**Raw data:**

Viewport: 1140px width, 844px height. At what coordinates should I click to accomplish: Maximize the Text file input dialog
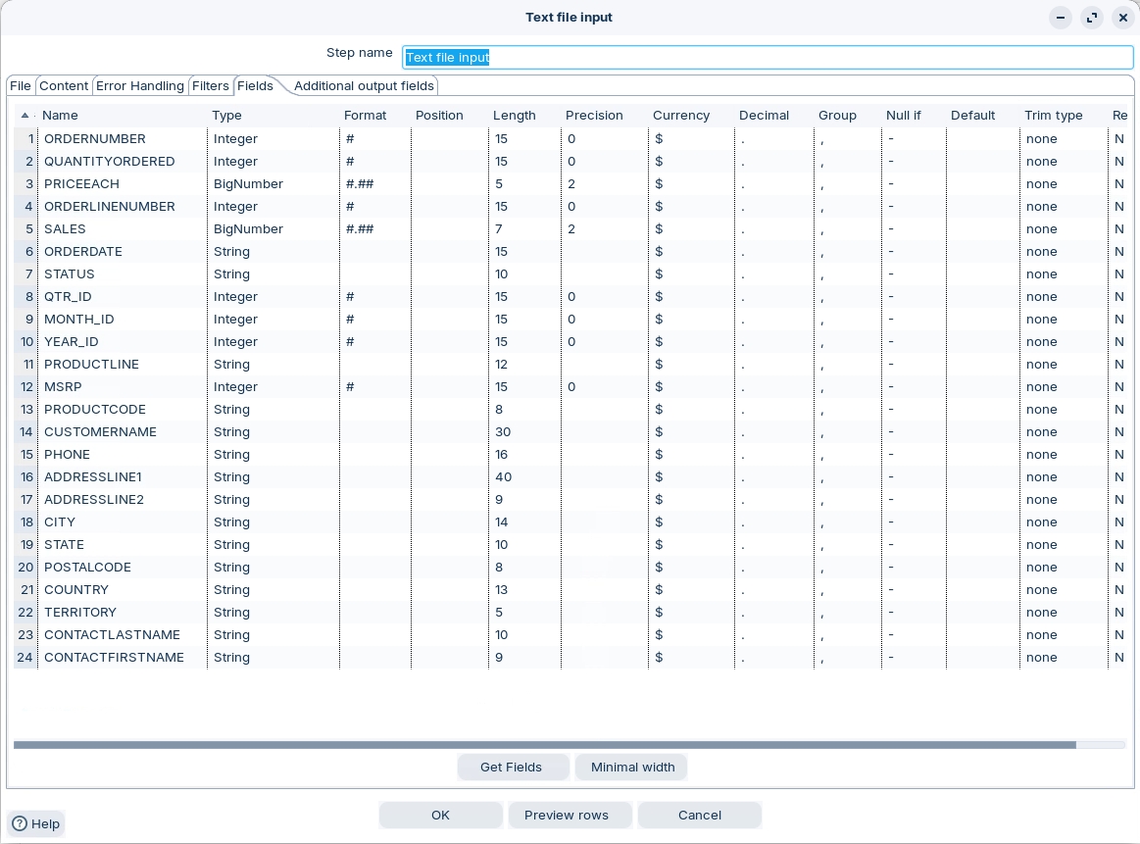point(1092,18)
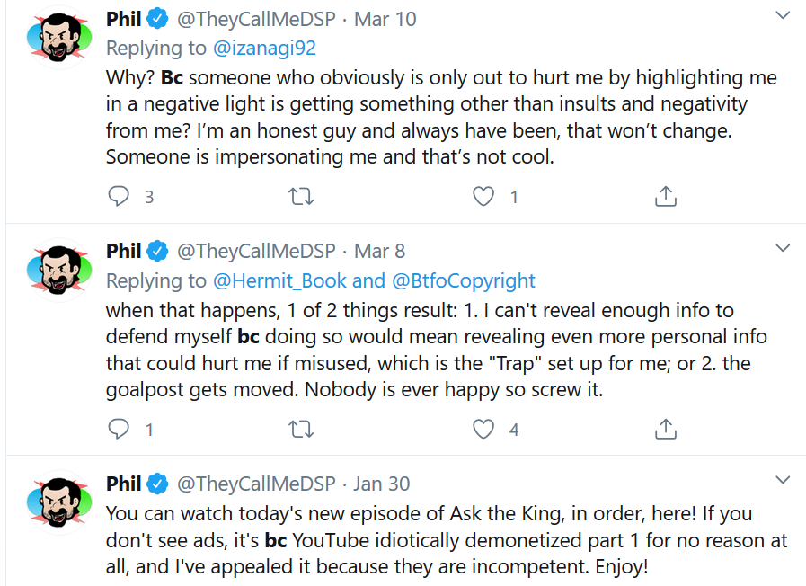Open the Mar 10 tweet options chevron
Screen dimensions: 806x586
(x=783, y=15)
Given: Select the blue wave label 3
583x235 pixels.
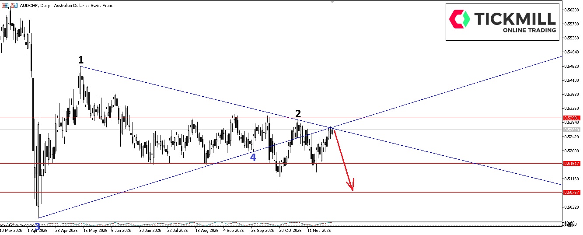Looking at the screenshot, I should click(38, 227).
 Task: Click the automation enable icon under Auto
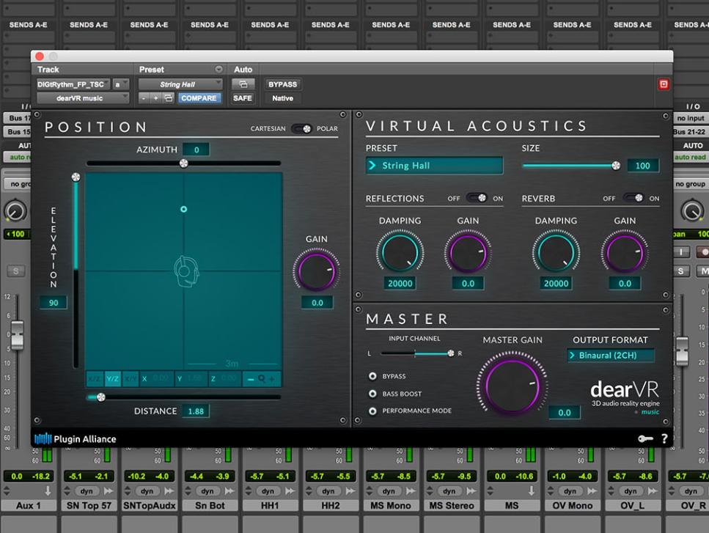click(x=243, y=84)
--
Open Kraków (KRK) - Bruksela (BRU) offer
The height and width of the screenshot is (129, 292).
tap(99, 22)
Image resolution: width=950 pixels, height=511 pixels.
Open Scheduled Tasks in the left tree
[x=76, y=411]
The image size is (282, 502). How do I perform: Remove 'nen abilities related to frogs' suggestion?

**Task description:** Would you quote everything above from the line containing "Open Scheduled Tasks in the left tree" down to the line containing "The image size"? Include both of those lines and nothing else.

**Written solution:**
Open Scheduled Tasks in the left tree
[x=76, y=411]
The image size is (282, 502). How do I perform: Remove 'nen abilities related to frogs' suggestion?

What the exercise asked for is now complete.